Lo de la crisis, y los parados, y todo eso, no es un cuento chino. Hay crisis de verdad, crisis general en la economía de los españoles, aunque sólo la aceptemos de boquilla y sigamos empeñados en vivir a todo trapo, a base de rebotar letras y hacer juegos malabares con el final de mes y la familia. Hay crisis, pero bloqueamos las carreteras con los Audis y los Bemeuves y los Opeles en todos y cada uno de los trescientos puentes anuales que se hacen en este país de irresponsables, y formamos colas en los grandes almacenes, en las gasolineras, en el día de los Enamorados -permitan que me chotee con las efemérides-, en las compras de Navidad, en los viajes a Estambul todo incluido en paquete turístico, en la tapadera Jurásica o en cualquier otra película de moda que Hollywood y sus sicarios locales hayan decidido obligarnos a ver, por el morro, este invierno. Pero esos signos externos son falaces. El peón del tablero, quien no tiene otro remedio que bailar con la música que le tocan, sabe que hay crisis. Lo sabe en primera persona de indicativo mientras oye tocar a degüello alrededor, en el puesto de trabajo ajeno o en el propio, cada vez más claro y más cerca. Pero sigue intentando vivir como si nada, empeñado en emular a los alfiles, los caballos y las torres tal y como aparecen, o cree verlos aparecer, en las revistas ilustradas y en los anuncios de la tele.
Y mientras tanto, los reyes y las reinas, los que dirigen de verdad el juego, han ordenado a sus administradores, a sus directores generales y a sus machacas, entre despido y despido, recortar gastos y dejarse de tanta comida y tanto gasto absurdo. Y cuando en este país que vive para que lo vean, para pintarla en el fin de semana, para envidiar y ser envidiado, las empresas les dicen a sus altos ejecutivos que la tarjeta oro ni tocarla, es que las campanas doblan a muerto. Y que además doblan en serio.
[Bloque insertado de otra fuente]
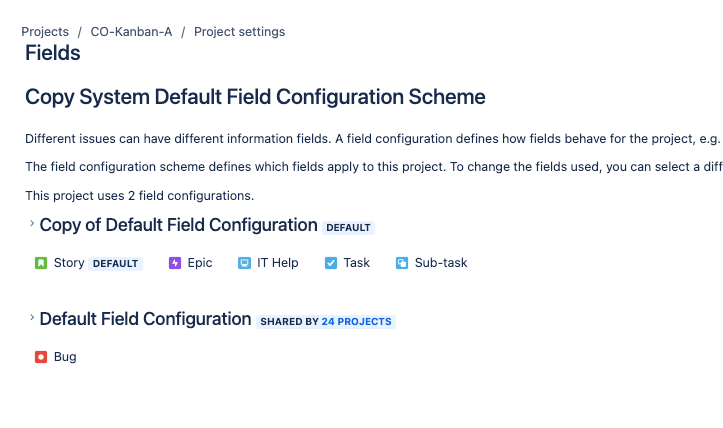Expand Copy of Default Field Configuration chevron
Viewport: 723px width, 428px height.
click(x=32, y=223)
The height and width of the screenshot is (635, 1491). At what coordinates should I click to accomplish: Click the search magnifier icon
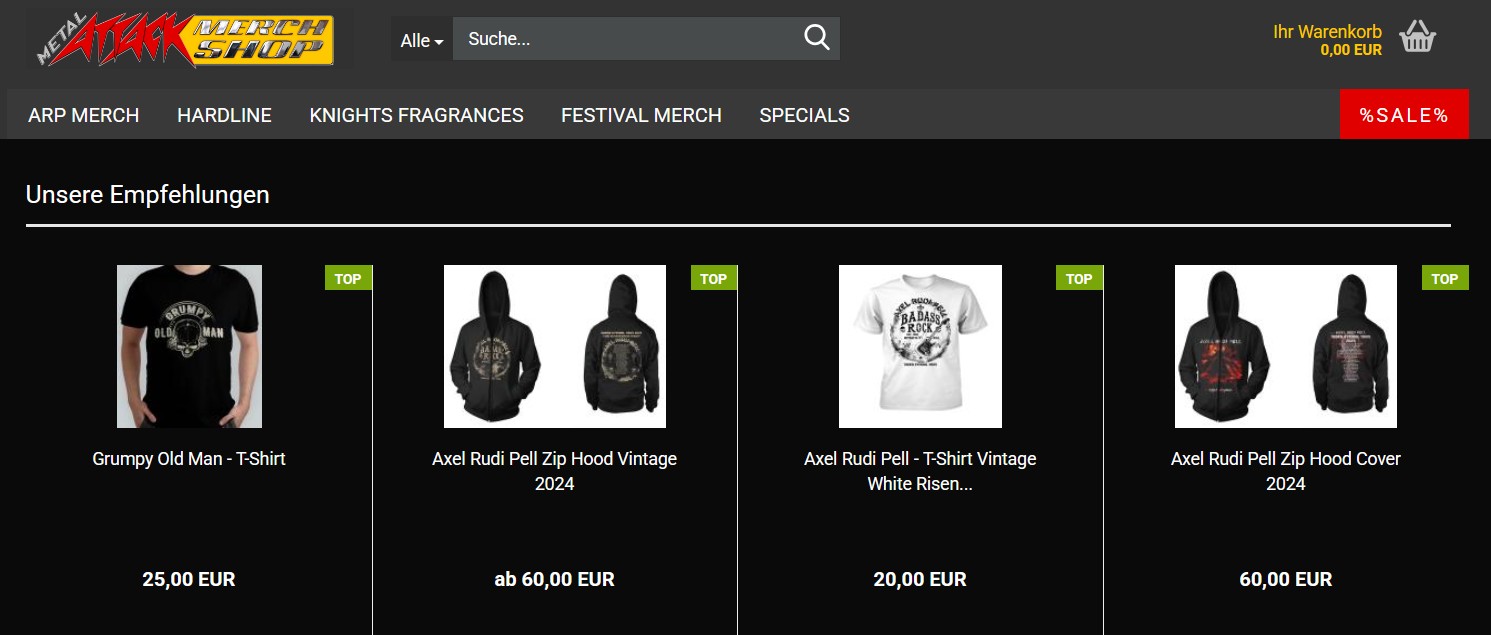(x=816, y=39)
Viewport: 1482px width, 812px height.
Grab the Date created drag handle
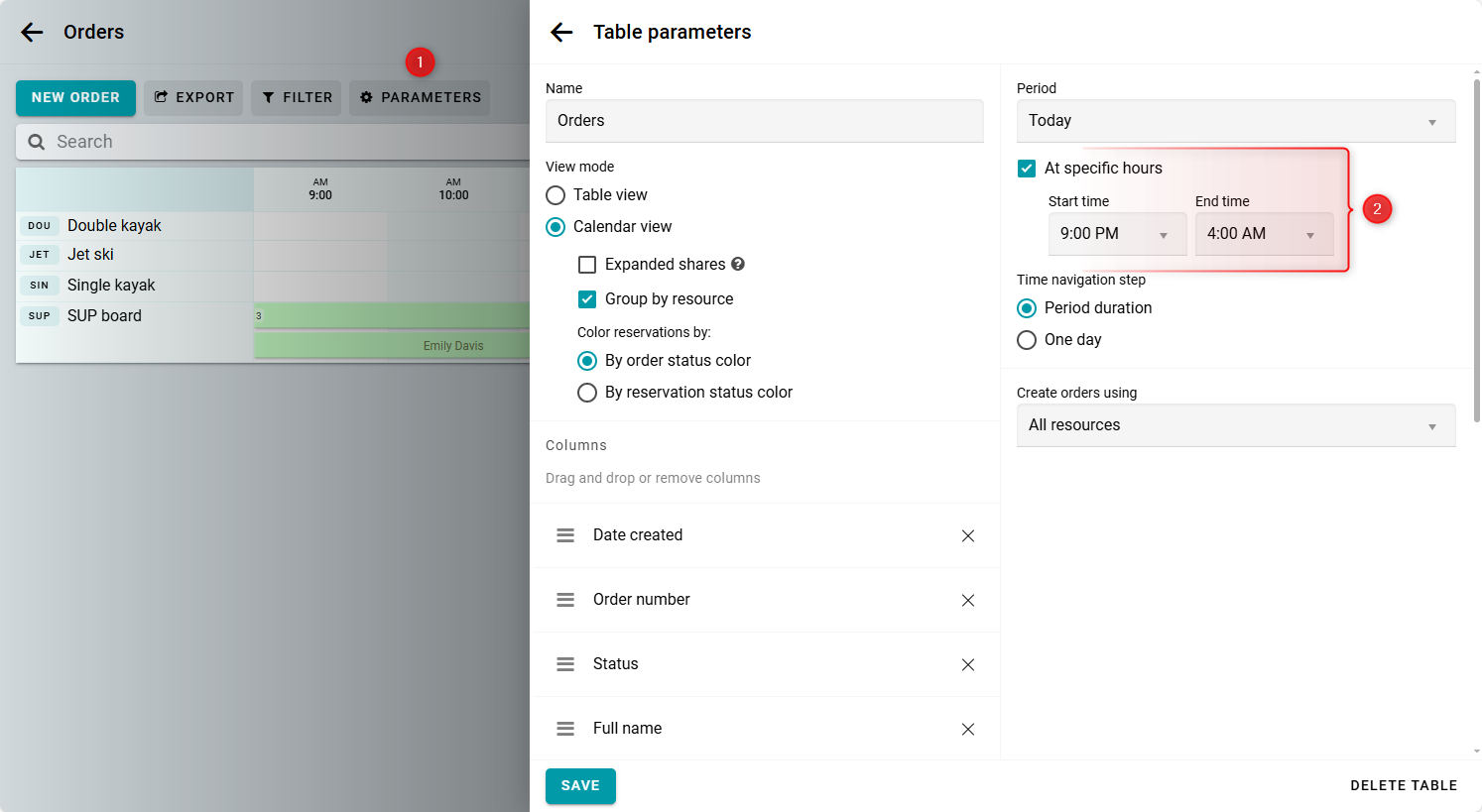(565, 535)
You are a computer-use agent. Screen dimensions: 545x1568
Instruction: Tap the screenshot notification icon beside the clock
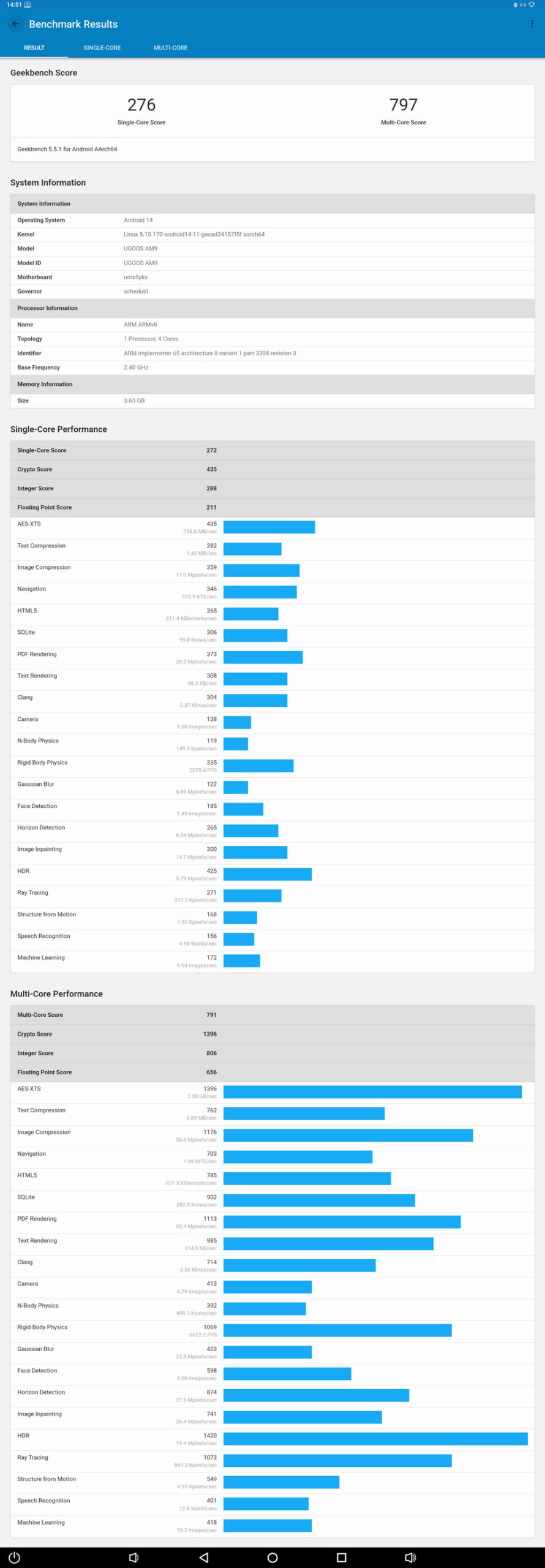28,5
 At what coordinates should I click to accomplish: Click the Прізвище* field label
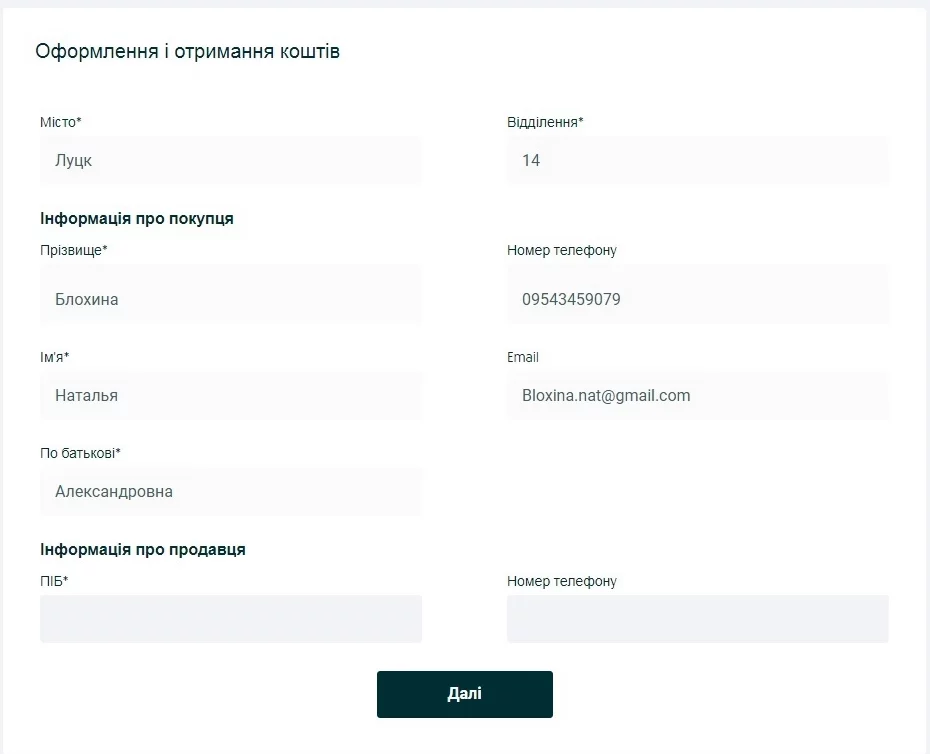click(x=73, y=250)
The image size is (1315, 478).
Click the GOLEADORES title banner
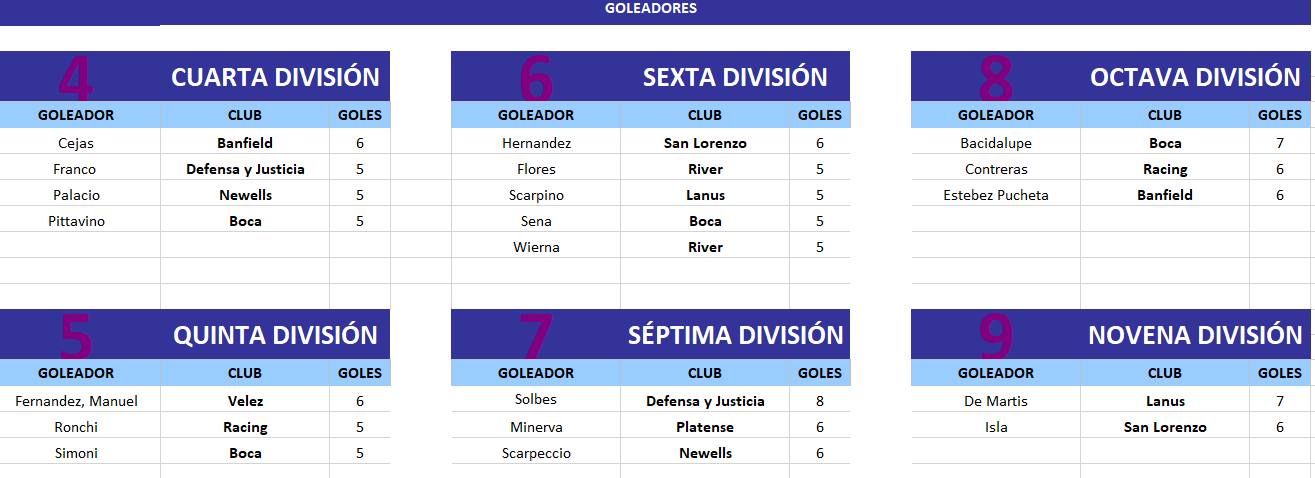651,8
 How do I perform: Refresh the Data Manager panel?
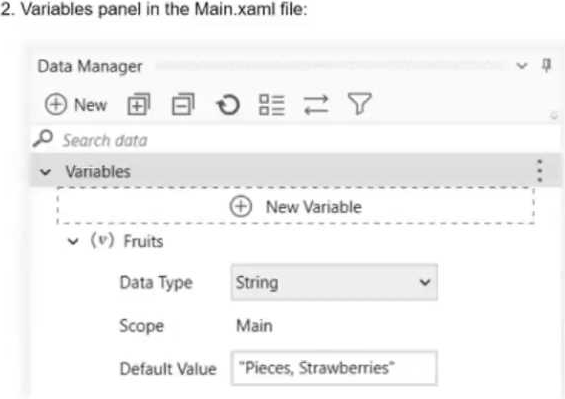[228, 105]
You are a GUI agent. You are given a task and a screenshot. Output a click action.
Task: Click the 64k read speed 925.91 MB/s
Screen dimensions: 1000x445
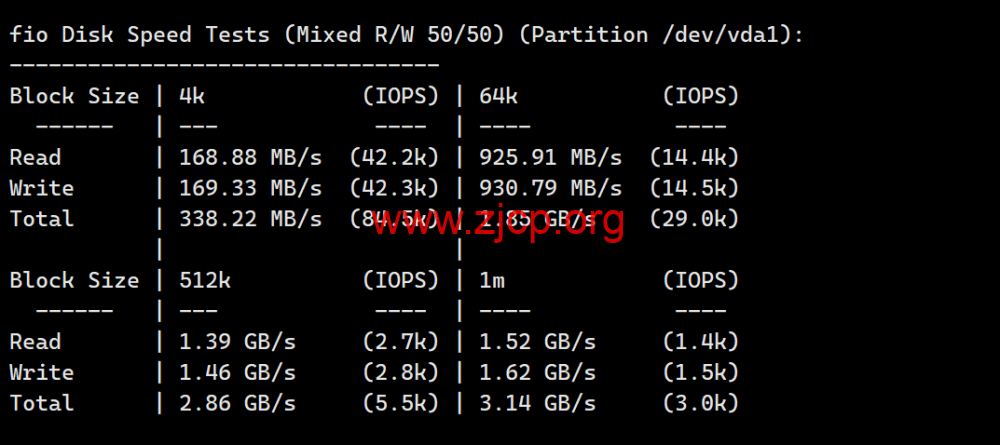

De todos modos, lo de los restaurantes caros sólo viene a cuento como anécdota significativa, no porque sus problemas vayan a quitarnos especialmente el sueño. Porque una cosa es lamentar los apuros económicos del comercio en general, sobre todo de los pequeños industriales que, acosados por todas partes, se ven obligados a cerrar, y otra muy distinta solidarizarse con la crisis de los templos gastronómicos de muchos tenedores, esos que a veces tienen al lado otro más modesto, de la misma empresa, para que puedan comer los chóferes de sus clientes. Los que durante años fueron un excelente negocio, merced a la estupidez y el esnobismo de quienes podían permitirse, con cargo a la empresa, pagar cuatro mil pesetas por un lenguado y veinte mil por una botella de vino. Los restaurantes que convirtieron ese sector de la hostelería española en uno de los más caros de Europa y que han conseguido, con tanto estirar la cuerda, retorcerle el pescuezo a la gallina de los huevos de oro.
Si tan mal les va, que bajen los precios. Y si no, que las mil doscientas por esos huevos fritos las pague su padre.
30 de enero de 1994
No es una anécdota. Cualquiera a quien su trabajo lleve a visitar de vez en cuando cierto tipo de restaurantes, conoce la crisis que les está sacudiendo en mitad de la cresta. Mientras que hace sólo un par de años era preciso reservar con mucha antelación, ahora uno puede dejarse caer por cualquier sitio con la certeza casi absoluta de que dispondrá de las mejores mesas. Eso, naturalmente, siempre y cuando siga dispuesto a pagar las atroces cifras que, con crisis o sin ella, los citados locales siguen escribiendo, contumaces hasta el suicidio, en el margen derecho de su infame carta de precios.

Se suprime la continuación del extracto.